Bacaan yang Diberikan:
IBJ; Pondok Pesantren Khalaf di Jawa (Kajian Islam Budaya Jawa)
PONDOK PESANTREN KHALAF DI JAWA
I.
PENDAHULUAN
Sejak semula, pesantren telah dikenal sebagai
lembaga pendidikan Islam, yaitu lembaga yang digunakan untuk penyebaran agama
dan tempat mempelajari agama Islam. Selain itu, pesantren juga merupakan
lembaga pendidikan tertua di Indonesia yang dianggap sebagai produk budaya
Indonesia. Meskipun pendidikan pesantren merupakan lembaga yang bentuknya
sangat sederhana dalam pendidikan, tetapi
pesantren merupakan satu-satunya lembaga yang terstruktur, karena di lembaga
inilah kaum muslimin Indonesia mendalami doktrin dasar Islam yang menyangkut
keagamaan.
Dengan adanya modernisasi, dunia pesantren
memberikan respon yang berbeda-beda. Sebagian pesantren ada yang menolak campur
tangan dari pemerintah, karena mereka menganggap akan mengancam eksistensi
pendidikan khas pesantren. Tetapi ada juga pesantren yang memberikan respon
adaptif dengan mengadopsi sistem persekolahan yang ada pada pendidikan formal.
Sehingga banyak bermunculan pondok pesantren dengan variasi yang beragam dan
menamakan diri sebagai pondok pesantren modern (khalaf).
II.
PEMBAHASAN
A.

Catatan yang Disediakan:
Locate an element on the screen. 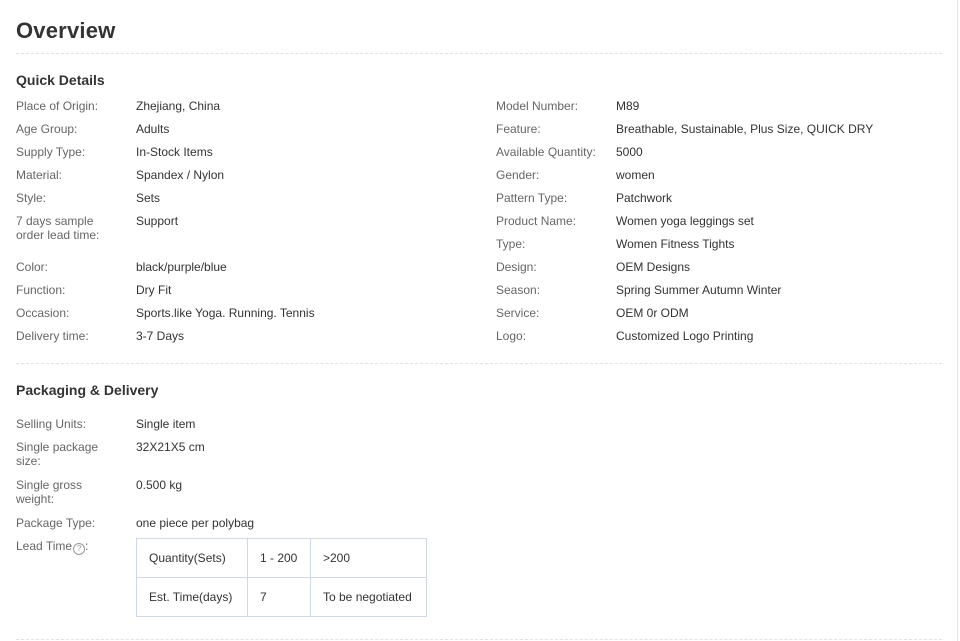  packaging-row: Selling Units: Single item is located at coordinates (251, 424).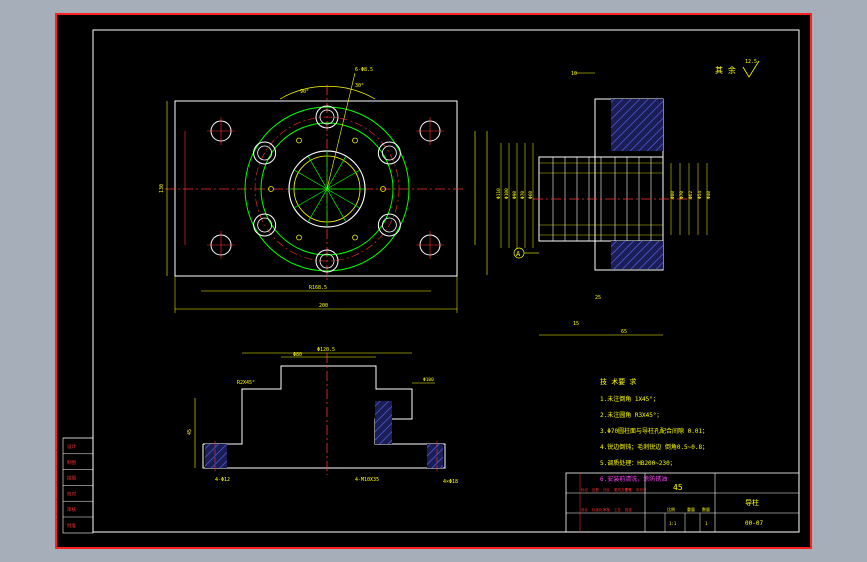 The image size is (867, 562). Describe the element at coordinates (614, 500) in the screenshot. I see `tb-revision-cells: 标记 处数 分区 更改文件号签名 年月日设计 标准化 审核 工艺 批准` at that location.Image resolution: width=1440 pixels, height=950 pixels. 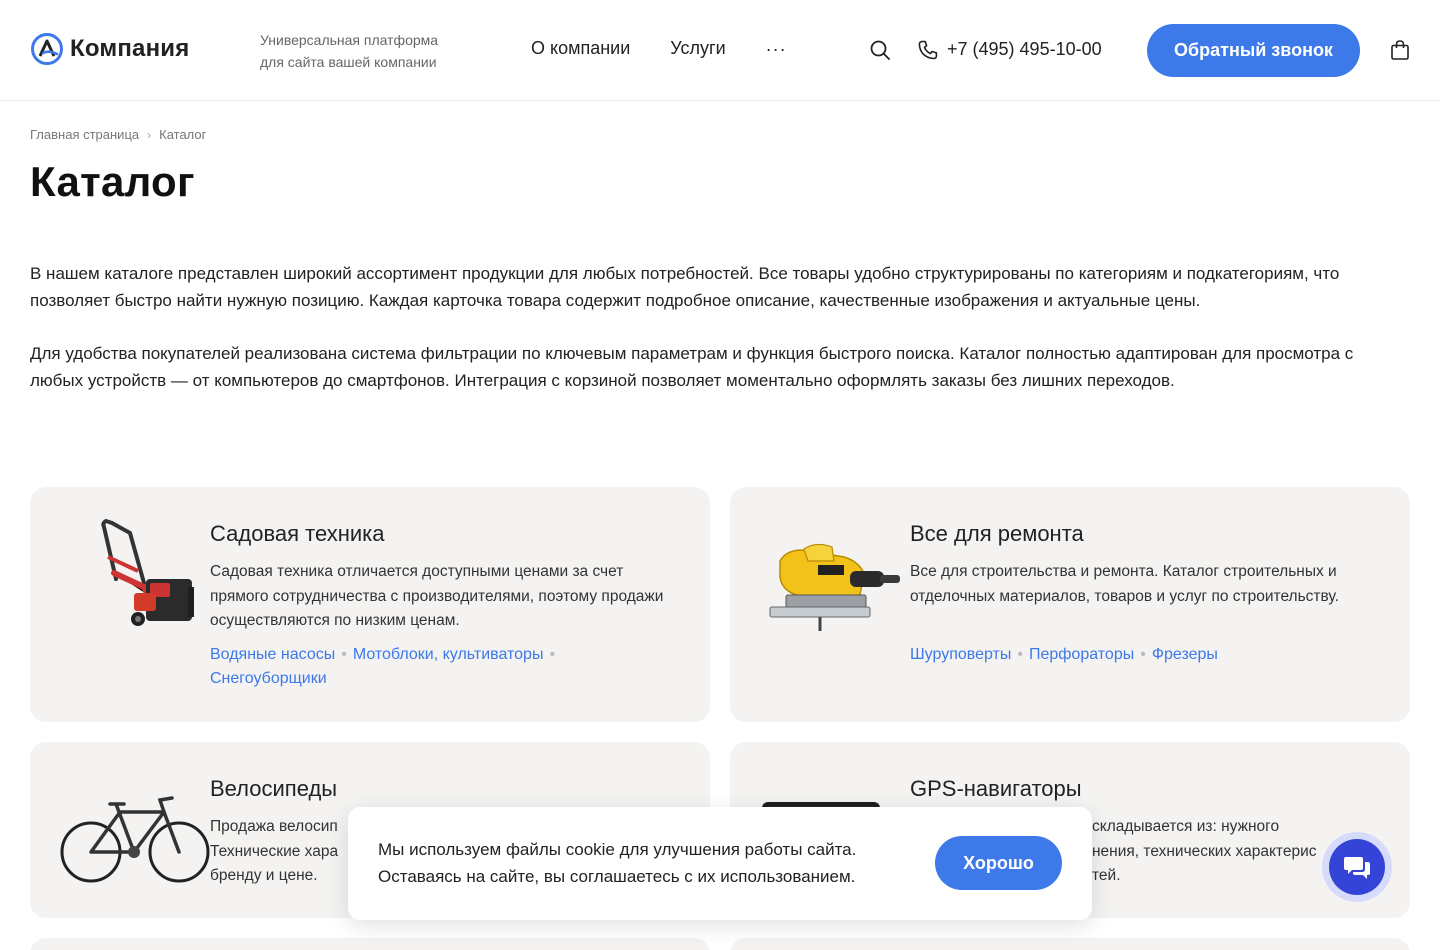 What do you see at coordinates (998, 863) in the screenshot?
I see `cookie-accept-button: Хорошо` at bounding box center [998, 863].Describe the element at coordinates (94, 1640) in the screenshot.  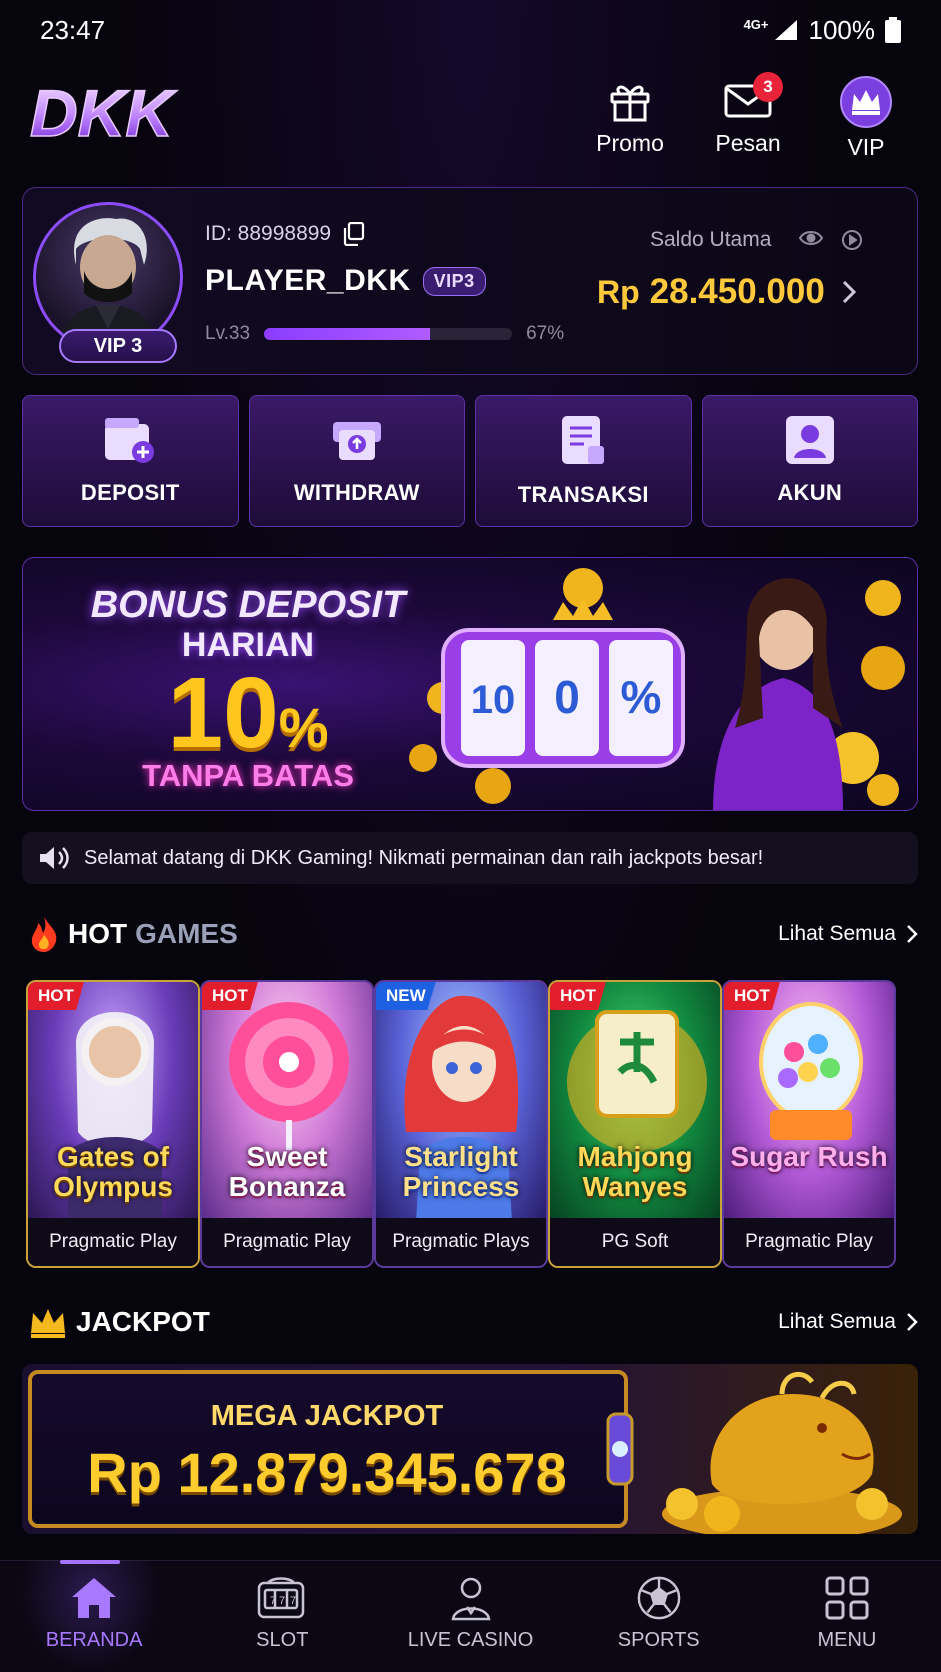
I see `nav-beranda-label: BERANDA` at that location.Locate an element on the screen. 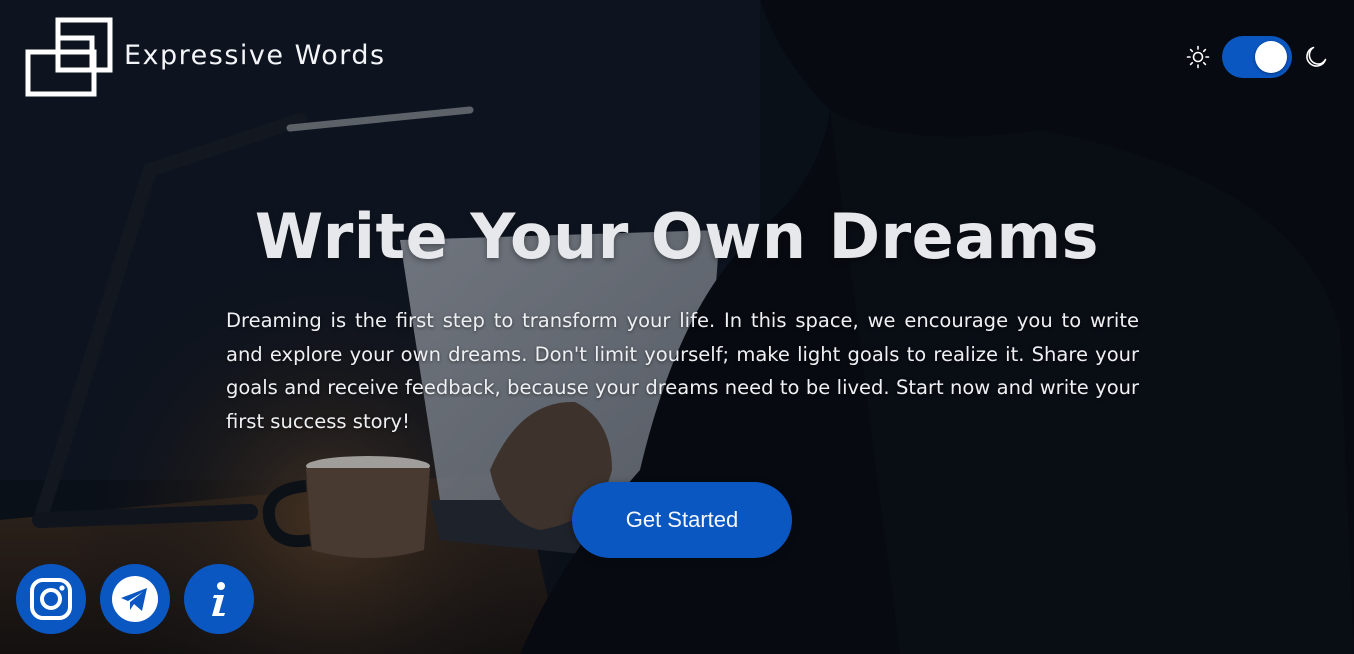 This screenshot has height=654, width=1354. instagram-button is located at coordinates (51, 599).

Tujuan Latihan:
Jawab pertanyaan berikut berdasarkan bacaan tentang pondok pesantren di atas.
1. Sejak semula, pesantren dikenal sebagai lembaga apa?
2. Apa alasan sebagian pesantren menolak campur tangan pemerintah?
3. Pondok pesantren yang bermunculan dengan variasi beragam itu menamakan diri sebagai apa?

Jawaban Anda:
1. Lembaga pendidikan Islam, yaitu lembaga untuk penyebaran agama dan tempat mempelajari agama Islam.
2. Mereka menganggap campur tangan itu akan mengancam eksistensi pendidikan khas pesantren.
3. Pondok pesantren modern (khalaf).